Fixed a bug for embedding texts when using pytorch. The fix should decrease computational time and enables gpu support (if available on machine).
Fixed two missing columns for saving the results of sustainability tracking on machines without gpu.
Implemented the advantages of datasets from the python library ‘datasets’ increasing computational speed and allowing the use of large datasets.

TextEmbeddingClassifiers

Adding support for pytorch without the need for kerasV3 or keras-core. Classifiers for pytorch are now implemented in native pytorch.
Changed the architecture for new classifiers and extended the abilities of neural nets by adding the possibility to add positional embedding.
Changed the architecture for new classifiers and extended the abilities of neural nets by adding an alternative method for the self-attention mechanism via fourier transformation (similar to FNet).
Added balanced_accuracy as the new metric for determining which state of a model predicts classes best.
Fixed error that training history is not saved correctly.
Added a record metric for the test dataset to training history with pytorch.
Added the option to balance class weights for calculating training loss according to the Inverse Frequency method. Balance class weights is activated by default.
Added a method for checking the compatibility of the underlying TextEmbeddingModels of a classifier and an object of class EmbeddedText.
Added precision, recall, and f1-score as new metrics.

Python Installation

Added an argument to ‘install_py_modules’, allowing to choose which machine learning framework should be installed.
Updated ‘check_aif_py_modules’.

Further Changes

Setting the machine learning framework at the start of a session is no longer necessary. The function for setting the global ml_framework remains active for convenience.
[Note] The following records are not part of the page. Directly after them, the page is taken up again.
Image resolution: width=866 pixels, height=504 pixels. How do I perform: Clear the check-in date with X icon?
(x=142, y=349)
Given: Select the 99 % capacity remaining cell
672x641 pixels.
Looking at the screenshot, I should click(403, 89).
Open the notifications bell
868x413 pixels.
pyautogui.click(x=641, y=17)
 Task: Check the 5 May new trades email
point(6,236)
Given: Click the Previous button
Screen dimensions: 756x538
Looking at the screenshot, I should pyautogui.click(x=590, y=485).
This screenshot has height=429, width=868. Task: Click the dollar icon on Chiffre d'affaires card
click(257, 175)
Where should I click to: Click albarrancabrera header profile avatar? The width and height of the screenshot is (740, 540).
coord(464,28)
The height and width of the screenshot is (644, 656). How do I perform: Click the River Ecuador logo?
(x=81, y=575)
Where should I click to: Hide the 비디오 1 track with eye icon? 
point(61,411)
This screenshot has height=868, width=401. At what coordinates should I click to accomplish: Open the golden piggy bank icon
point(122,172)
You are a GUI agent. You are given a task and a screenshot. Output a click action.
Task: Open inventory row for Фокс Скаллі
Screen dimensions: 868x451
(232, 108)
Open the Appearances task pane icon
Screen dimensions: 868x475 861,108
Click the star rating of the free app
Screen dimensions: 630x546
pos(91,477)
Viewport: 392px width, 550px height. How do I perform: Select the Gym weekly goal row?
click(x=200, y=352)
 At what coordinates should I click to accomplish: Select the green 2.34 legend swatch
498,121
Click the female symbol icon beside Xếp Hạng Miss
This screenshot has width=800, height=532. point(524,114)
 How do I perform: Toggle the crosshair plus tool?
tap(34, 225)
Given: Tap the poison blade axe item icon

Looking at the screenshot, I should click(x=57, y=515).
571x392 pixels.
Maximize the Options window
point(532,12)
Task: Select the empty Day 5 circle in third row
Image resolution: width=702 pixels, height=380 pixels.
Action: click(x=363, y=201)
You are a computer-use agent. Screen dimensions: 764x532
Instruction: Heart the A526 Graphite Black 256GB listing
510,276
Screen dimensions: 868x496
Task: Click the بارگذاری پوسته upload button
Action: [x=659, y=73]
The ml_framework can now be switched at any time during a session.
Updated documentation.

aifeducation 0.3.0

Added DeBERTa and Funnel-Transformer support.
Fixed issues for installing the required python packages.
Fixed issues in training transformer models.
Fixed an issue for calculating the final iota values in classifiers if pseudo labeling is active.
Added support for PyTorch and Tensorflow for all transformer models.
Added support for PyTorch for classifier objects via keras 3 in the future.
Removed augmentation of vocabulary from training BERT models.
Updated documentation.
Changed the reported values for kappa.

aifeducation 0.2.0

First release on CRAN